▸ Bearbeite Folgendes
A - Beantworte zum Text über Bode Miller diese Fragen:
(i) In welchem Ort gewann Miller die erste Abfahrt seines Lebens?
(ii) Um wie viele Hundertstel verpasste Hermann Maier im Super-G den Sieg?
(iii) Welcher Amerikaner gewann laut Text zuletzt den Gesamtweltcup, und in welchem Jahr?
B - Schreibe den Text über Bode Miller weiter, beginnend nach seinem letzten Satz.

▸ Vorliegender Text

Bode Miller hat die Konkurrenz im Griff.

Lake Louise - Bode Miller setzte sich seine blaue Wollmütze auf, grinste und sprach: "Jetzt gehöre ich zum exklusivsten Klub der Welt." Am Samstag hatte er in Lake Louise die erste Abfahrt seines Lebens gewonnen, am Sonntag den Super-G, womit er nach Pirmin Zurbriggen, Marc Girardelli, Kjetil-Andre Aamodt und Günther Mader der fünfte Skifahrer ist, der in sämtlichen Disziplinen gewann.

Und da er heuer auch beim die Saison eröffnenden Riesenslalom in Sölden siegte, ist er der erste Läufer in der Geschichte des alpinen Weltcups, der die ersten drei Saisonrennen in drei Disziplinen erbeutete. "Eine Menge Leute haben mich kritisiert, dass ich nur Energie verschwende, weil ich alle Disziplinen fahre. Jetzt wissen es alle besser. Umso süßer schmeckt dieser Sieg", meinte er noch.

"Ohne große Erwartungen gekommen"

"Ich bin ohne große Erwartungen hierher gekommen. Umso erstaunter bin ich jetzt. Es ist wirklich unglaublich", meinte Miller untypisch bescheiden, als hätte ihm just die Siegesserie eine Lektion in Demut erteilt. Jedenfalls ist er auf dem besten Weg, als erster Amerikaner seit Phil Mahre 1983 den Gesamtweltcup zu holen. "Aber die Saison ist noch lang, es kann noch viel passieren." So sieht das auch Hermann Maier, der Titelverteidiger, der als Zweiter im Super-G Miller um 14 Hundertstel verpasste: "Mir fehlt ein Sieg zum absoluten Selbstvertrauen, aber der Winter dauert noch lang."

In den USA, wo andere Sportarten im Mittelpunkt stehen, blieben Millers Erfolge bisher weit gehend unbemerkt. Seine Fans hat der Teilzeittiroler vor allem in Europa. Der populären Sendung mit Sport-Highlights im US-TV-Sender ESPN war er bisher keine Meldung wert. "Ich war Doppelweltmeister, habe viele Rennen gewonnen, aber im ,Sports Center' wurde ich kein einziges Mal genannt", bedauert Miller.

Ein Datenblock:
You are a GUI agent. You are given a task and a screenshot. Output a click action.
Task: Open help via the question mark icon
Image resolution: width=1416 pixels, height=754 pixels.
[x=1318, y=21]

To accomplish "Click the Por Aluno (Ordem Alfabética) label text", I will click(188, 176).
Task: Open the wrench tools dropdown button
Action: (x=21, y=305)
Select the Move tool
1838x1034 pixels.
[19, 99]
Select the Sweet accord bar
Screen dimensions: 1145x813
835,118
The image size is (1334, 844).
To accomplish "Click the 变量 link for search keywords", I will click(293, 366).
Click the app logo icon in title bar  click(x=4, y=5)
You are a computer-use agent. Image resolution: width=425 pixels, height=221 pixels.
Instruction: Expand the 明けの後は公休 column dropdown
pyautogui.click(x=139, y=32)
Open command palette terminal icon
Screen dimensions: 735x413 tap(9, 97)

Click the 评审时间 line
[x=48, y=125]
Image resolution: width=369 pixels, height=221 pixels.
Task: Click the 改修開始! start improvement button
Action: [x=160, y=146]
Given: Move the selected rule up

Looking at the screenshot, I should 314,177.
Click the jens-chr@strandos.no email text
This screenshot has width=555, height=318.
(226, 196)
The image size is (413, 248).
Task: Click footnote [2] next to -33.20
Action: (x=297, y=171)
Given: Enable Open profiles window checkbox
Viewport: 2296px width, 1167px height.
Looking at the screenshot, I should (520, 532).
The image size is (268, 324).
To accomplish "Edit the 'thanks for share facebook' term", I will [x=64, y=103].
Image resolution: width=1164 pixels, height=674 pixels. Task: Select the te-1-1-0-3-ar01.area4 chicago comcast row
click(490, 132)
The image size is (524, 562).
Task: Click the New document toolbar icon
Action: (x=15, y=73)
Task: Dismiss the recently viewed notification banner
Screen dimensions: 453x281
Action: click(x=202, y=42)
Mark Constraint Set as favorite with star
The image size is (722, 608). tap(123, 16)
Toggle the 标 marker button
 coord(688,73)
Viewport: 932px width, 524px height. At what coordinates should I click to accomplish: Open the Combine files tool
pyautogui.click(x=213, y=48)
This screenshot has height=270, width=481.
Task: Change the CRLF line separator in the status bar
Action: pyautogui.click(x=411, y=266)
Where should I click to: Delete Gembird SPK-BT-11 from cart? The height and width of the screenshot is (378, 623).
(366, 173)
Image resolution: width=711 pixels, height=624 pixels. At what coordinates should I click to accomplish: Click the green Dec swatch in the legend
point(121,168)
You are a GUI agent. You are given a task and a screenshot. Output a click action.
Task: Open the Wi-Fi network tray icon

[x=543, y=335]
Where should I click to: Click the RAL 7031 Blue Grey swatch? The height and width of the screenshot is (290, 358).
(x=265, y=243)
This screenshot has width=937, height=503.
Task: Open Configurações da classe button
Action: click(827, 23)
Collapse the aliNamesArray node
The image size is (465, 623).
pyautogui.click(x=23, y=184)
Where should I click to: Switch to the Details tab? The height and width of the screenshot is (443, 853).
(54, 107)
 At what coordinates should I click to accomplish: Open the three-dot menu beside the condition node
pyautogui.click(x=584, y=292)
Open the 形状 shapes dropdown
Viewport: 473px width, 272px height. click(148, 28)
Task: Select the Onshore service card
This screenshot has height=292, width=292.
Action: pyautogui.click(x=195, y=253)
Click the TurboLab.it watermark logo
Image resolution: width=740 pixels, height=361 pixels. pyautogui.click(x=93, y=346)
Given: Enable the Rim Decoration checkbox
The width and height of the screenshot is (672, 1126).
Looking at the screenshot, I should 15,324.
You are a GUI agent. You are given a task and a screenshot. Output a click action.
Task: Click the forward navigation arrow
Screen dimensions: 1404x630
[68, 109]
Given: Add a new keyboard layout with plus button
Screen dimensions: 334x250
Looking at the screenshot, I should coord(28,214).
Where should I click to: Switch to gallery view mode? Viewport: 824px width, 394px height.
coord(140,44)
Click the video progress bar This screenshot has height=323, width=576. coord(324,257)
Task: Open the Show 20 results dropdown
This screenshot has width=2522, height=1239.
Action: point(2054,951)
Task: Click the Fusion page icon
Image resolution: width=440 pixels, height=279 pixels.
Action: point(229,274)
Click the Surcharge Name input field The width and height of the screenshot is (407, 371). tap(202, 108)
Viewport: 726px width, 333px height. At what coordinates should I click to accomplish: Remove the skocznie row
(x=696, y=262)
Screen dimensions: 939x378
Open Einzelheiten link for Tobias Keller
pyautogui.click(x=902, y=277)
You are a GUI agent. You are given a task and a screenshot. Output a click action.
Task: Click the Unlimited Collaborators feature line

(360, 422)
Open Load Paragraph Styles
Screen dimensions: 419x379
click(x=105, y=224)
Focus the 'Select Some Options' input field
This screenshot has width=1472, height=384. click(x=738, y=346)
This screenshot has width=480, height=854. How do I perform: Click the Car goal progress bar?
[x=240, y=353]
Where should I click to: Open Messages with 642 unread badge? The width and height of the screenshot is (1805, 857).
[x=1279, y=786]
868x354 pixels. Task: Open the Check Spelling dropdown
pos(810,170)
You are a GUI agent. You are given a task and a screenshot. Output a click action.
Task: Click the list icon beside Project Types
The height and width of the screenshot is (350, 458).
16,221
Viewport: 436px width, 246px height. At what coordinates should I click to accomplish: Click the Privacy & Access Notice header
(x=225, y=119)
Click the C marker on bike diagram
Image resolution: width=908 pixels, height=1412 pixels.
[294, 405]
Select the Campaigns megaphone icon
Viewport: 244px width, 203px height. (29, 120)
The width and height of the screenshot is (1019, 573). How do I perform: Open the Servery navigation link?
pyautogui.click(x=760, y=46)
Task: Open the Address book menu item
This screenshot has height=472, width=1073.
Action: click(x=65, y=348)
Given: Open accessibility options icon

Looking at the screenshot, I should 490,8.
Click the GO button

▸ Lösungen je Aufgabe
A -
(i) In Lake Louise.
(ii) Um 14 Hundertstel.
(iii) Phil Mahre, im Jahr 1983.

B -
Giger: "Großartiger Mannschaftserfolg"

Die Österreicher werden in ihrer Heimat oft genannt - in Summe sind sie ja immer noch die Besten. Sechs landeten unter den ersten acht, darunter Neulinge im Erfolg wie Johann Grugger (4.) und Mario Scheiber (7.). Cheftrainer Toni Giger freute sich über den "großartigen Mannschaftserfolg. Im vergangenen Jahr war unser Durchschnittsalter 30, heuer 25." Miller sei schwer zu schlagen, man sei ihm aber schon nahe gekommen, "obwohl der Hermann keinen optimalen Lauf hatte".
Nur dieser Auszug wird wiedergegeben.